Spleen en happy end

Ils me laissent à l’aéroport de Blagnac. Les quatre fantastiques. Mes parents et mes frères. Je regarde la voiture partir au loin et je n’ai même pas envie de pleurer, ce qui est étonnant venant de moi parce que je déteste les au revoir, ça me donne toujours envie de pleurer comme tous ces moments solennels. Je me retrouve seule dans le froid à fumer une cigarette que je n’ai aucune envie de fumer mais je ne peux rien faire d’autre. Mes yeux ne se voilent pas mais mon cœur est comme pincé et ça fait mal. Je préfèrerais ressentir le vide que ce pincement qui s’éternise…Je me mets à penser que s’ils avaient un accident, après tout un accident ça arrive sans prévenir, et à n’importe qui, riche, pauvre, con, intelligent, moche, beau, je perdrais toute ma famille. Je frissonne d’horreur en écrasant ma cigarette.

J’entre dans l’aéroport, comme un robot je me dirige vers la porte d’embarquement, prête à enlever mes bottines pour rassurer sur le fait qu’elles ne contiennent pas une arme cachée, prête à sortir mon Ipad et mes cosmétiques 100 ml maximum contenus dans un sachet 20×20 cm, j’ai presque envie de provoquer les larmes pour éviter d’avoir ce pincement au cœur. Si je pouvais voler j’irai à la rencontre de la voiture qui dirige ma famille vers la ville et je laisserai mon cœur sortir de ma poitrine et ce même cœur leur hurlerai « Je vous aiiiiiiiiiiiiiiiiiiiiiiiiiiime » comme si c’était un ordre.
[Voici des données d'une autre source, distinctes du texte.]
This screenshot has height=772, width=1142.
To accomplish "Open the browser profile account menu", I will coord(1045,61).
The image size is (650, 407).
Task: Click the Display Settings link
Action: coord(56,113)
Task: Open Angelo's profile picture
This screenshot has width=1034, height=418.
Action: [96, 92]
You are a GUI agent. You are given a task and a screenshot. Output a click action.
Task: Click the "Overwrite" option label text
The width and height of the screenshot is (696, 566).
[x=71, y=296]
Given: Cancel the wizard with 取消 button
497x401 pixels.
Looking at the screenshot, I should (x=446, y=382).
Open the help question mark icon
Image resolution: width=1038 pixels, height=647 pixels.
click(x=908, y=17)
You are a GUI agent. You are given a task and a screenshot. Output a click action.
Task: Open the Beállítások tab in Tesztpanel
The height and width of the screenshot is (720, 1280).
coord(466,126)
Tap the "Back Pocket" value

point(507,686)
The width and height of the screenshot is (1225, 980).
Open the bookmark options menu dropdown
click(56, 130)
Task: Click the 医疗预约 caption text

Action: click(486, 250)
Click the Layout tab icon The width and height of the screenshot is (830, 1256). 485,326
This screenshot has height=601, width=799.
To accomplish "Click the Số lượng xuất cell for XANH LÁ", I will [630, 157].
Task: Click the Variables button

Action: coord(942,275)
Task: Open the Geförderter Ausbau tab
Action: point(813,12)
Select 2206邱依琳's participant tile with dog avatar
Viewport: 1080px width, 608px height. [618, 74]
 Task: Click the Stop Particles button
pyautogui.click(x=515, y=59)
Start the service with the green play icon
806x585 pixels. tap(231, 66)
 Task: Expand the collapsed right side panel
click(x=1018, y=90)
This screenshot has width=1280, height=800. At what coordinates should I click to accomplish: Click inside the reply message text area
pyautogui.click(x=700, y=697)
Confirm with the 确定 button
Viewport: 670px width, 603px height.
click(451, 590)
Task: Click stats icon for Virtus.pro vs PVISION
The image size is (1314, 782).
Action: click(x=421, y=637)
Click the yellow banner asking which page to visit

Et là je vois un couple qui s’embrasse comme s’ils allaient mourir demain. Elle prend la tête de son amoureux entre ses mains et l’embrasse très fort sur la bouche, sur le nez, sur le front puis elle s’attarde longuement sur sa bouche. Il la tient par la taille, il ne veut pas la quitter mais lui aussi, comme moi, doit rentrer à « la capitale ». Les larmes me viennent, je les réprime mais je les sens, prêtes à mourir discrètement sur mes joues. Puis je souris. Bêtement, je suis prête à le parier. Je viens de quitter ma famille que je ne vois pas assez, c’est vrai. Que j’aime au-delà des mots, c’est tout aussi vrai. Mais je m’apprête à retrouver mon amoureux et mon chat. Bien sûr, ce serait bien avantageux si tout ce petit monde vivait à Paris. Mais ce n’est pas le cas. Alors mon cœur ressent des pincements et parfois du vide, quand d’autres fois il se noie ou étouffe. Une chose est sûre : il n’est pas sec.